A legítima defesa consubstancia-se na hipótese do indivíduo que, usando moderadamente dos meios necessários, repele injusta agressão, atual ou iminente, a direito seu ou de outrem. O reconhecimento desta excludente requer a ocorrência de alguns requisitos, quais sejam: a reação a uma agressão atual ou iminente e injusta; a defesa de um direito próprio ou alheio; a moderação do emprego dos meios necessários à repulsa; e o elemento subjetivo.
Entretanto, é preciso ressaltar que somente comporta o reconhecimento da absolvição sumária a situação envolta por qualquer das excludentes de culpabilidade ou ilicitude quando nitidamente demonstradas. Havendo dúvida razoável, torna-se mais indicada a pronúncia, porquanto ser o Júri o juízo competente para deliberar sobre o tema.
A respeito da prova capaz de fundamentar a decisão que absolve sumariamente o réu, JÚLIO FABRINI MIRABETE leciona que:
"Para a absolvição sumária nos crimes de competência do Júri é necessário que haja prova segura, incontroversa, plena, límpida, cumpridamente demonstrada e escoimada de qualquer dúvida pertinente à justificativa ou dirimente, de tal modo que a formulação de um juízo de admissibilidade da acusação representaria uma manifesta injustiça."
No feito em apreço, o não acolhimento da tese da legítima defesa em primeiro grau revela-se suficientemente justificado, haja vista que o acervo probatório acostado não permite concluir pela existência de elementos suficientes para a constatação inequívoca da legítima defesa. É o que se observa dos depoimentos colhidos na instrução criminal.

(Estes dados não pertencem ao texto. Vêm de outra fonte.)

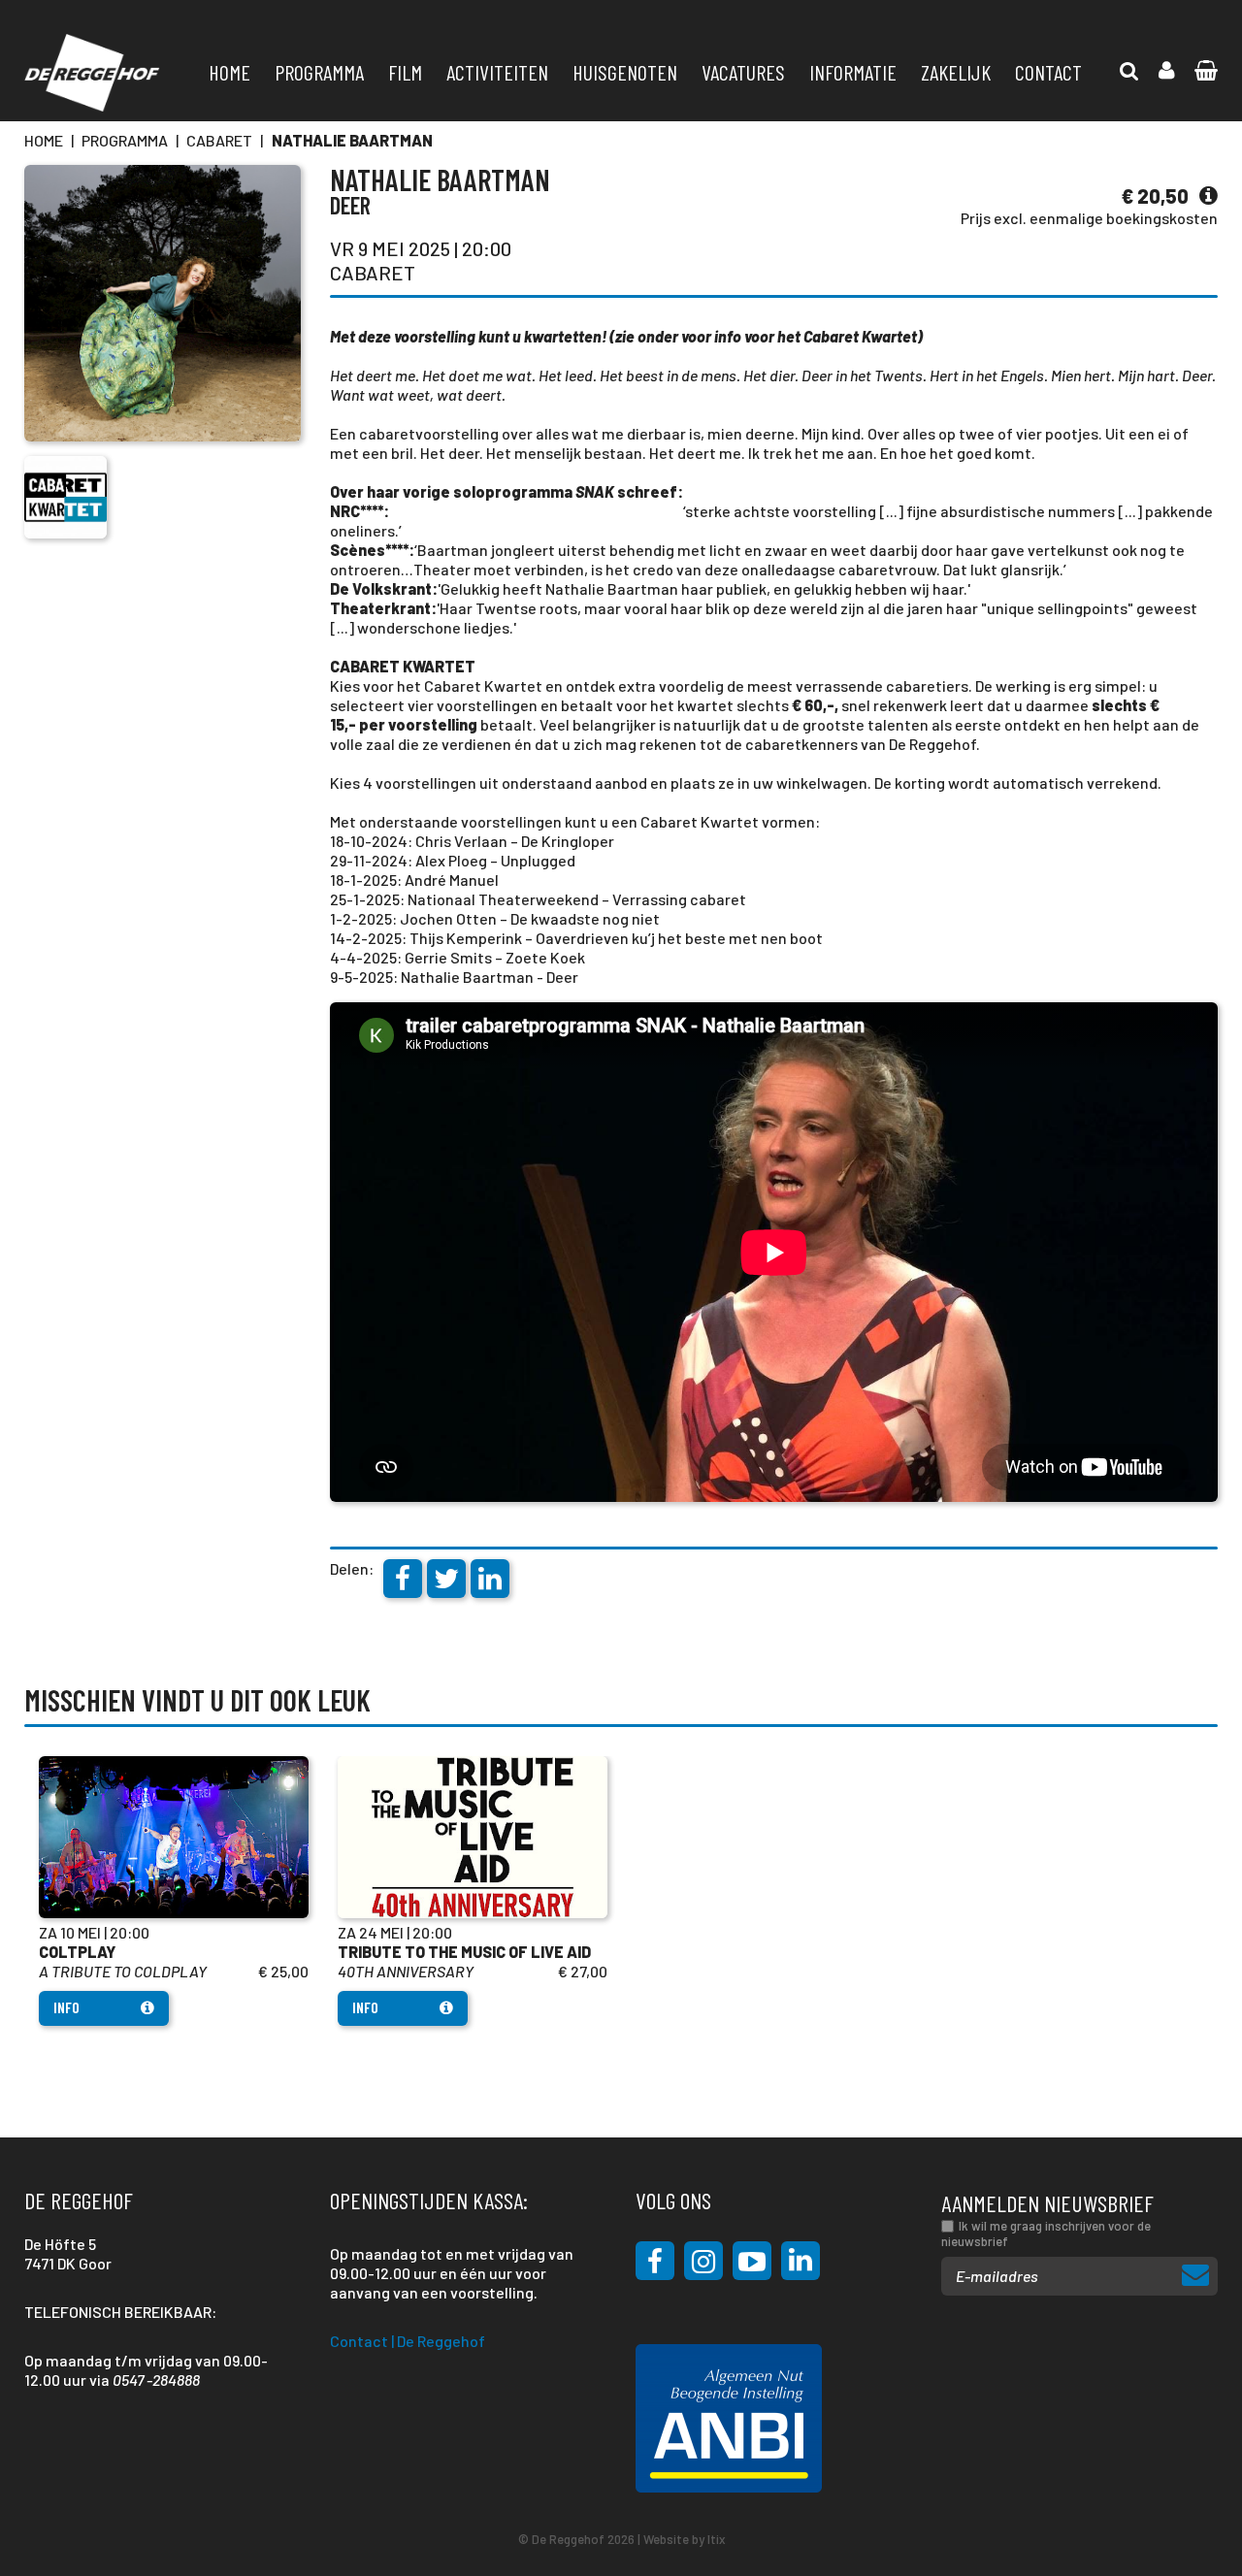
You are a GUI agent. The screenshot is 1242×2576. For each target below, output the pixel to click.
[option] (173, 1891)
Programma (319, 71)
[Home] (92, 73)
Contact (1048, 71)
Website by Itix (684, 2539)
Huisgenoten (624, 71)
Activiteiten (497, 71)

De fato, não há como assegurar, de forma inconteste, que o recorrente agiu em legítima defesa. Digo isto, pois, embora seja possível fazer uma valoração subjetiva da conduta do acusado no sentido de que buscou repelir uma injusta agressão, não parece plausível que tenha utilizado moderadamente dos meios necessários.
Assim, não havendo prova cabal e irrefutável da prática da conduta sob legítima defesa, não há como se admitir a excludente neste momento processual, para fins de absolvição sumária.
Ademais, tratando-se a pronúncia decisão que encerra mero juízo de admissibilidade da acusação, não há vinculação da fundamentação aqui pontuada com o entendimento do Tribunal Popular do Júri, órgão competente para dirimir a lide e, portanto, apreciar o pleito de reconhecimento de legítima defesa.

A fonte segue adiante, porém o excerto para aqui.